**Problems and tasks:**
a. Transcribe the section of the passage on measuring legal work starting at "The ‘when’ should" and ending at "can be helpful.".
b. In one to three sentences, explain why the passage on measuring legal work says the reporting schedule should reflect the organization's timescale.

**Passage provided:**
Measurement, of course, takes time and resources. Often, that is used as the rationale for not doing it. In fact, though, it leaves teams open to the criticism that as it isn’t being measured, it isn’t being done. It needs to be seen as everyone’s job. It can be made easier by having a formal structure so people know what they need to record and report, how and when, but it does need to be done. Teams with a formal legal portal or enterprise legal management system can use that; those without can use a spreadsheet or even report by email, but it needs to be somebody’s job to collect and collate it. That doesn’t need to be an onerous task if done regularly, but it must be done, and team members providing the information need to see the outcomes to understand it is a worthwhile process.

The ‘when’ should be established from the outset – daily, weekly or monthly as you prefer, but on a timescale which means that the output is timely and useful, and reflects the timescale of the organisation. If an organisation works to a monthly reporting schedule, it will look odd if the lawyers decide they only need to report every quarter, for example.

You might also want to consider whether you can automate record and reporting, at least of legal spending. There are several commercially-available legal spend and enterprise legal management applications that can be helpful.

**Records:**
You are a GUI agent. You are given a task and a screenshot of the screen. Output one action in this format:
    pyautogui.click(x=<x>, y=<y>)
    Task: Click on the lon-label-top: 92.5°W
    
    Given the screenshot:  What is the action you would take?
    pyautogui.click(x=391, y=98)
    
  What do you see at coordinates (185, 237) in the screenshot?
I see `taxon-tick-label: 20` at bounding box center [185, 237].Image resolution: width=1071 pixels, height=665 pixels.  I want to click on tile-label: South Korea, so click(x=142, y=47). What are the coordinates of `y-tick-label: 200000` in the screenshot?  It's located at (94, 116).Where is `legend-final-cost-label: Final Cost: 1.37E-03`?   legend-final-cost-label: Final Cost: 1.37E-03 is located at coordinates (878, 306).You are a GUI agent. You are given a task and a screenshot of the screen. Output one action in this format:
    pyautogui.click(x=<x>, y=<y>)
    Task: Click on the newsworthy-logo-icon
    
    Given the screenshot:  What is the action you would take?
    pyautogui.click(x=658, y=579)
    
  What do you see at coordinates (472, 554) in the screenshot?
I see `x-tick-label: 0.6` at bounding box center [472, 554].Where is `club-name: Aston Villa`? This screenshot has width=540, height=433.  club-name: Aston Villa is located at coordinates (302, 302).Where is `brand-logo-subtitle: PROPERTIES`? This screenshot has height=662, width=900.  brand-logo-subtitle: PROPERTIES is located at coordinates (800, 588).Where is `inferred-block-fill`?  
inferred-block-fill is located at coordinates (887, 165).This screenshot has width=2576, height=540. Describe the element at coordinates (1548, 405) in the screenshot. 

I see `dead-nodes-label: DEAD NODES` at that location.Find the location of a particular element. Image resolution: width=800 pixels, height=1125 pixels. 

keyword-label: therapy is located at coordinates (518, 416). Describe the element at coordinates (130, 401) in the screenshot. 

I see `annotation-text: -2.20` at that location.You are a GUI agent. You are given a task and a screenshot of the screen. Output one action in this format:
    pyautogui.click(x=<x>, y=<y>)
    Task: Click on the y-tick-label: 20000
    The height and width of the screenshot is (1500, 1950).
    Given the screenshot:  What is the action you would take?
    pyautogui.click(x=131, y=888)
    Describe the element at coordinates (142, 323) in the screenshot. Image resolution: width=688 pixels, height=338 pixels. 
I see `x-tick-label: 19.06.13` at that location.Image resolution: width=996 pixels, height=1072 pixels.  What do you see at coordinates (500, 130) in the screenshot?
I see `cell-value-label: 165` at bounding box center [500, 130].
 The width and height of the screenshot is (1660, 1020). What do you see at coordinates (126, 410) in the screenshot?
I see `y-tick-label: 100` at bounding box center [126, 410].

**Answers for the tasks:**
a.
The ‘when’ should be established from the outset – daily, weekly or monthly as you prefer, but on a timescale which means that the output is timely and useful, and reflects the timescale of the organisation. If an organisation works to a monthly reporting schedule, it will look odd if the lawyers decide they only need to report every quarter, for example.

You might also want to consider whether you can automate record and reporting, at least of legal spending. There are several commercially-available legal spend and enterprise legal management applications that can be helpful.

b. The reporting schedule should match the organization's timescale so that the output is timely and useful. The passage also notes that if an organization works to a monthly reporting schedule, it would look odd for the lawyers to report only every quarter.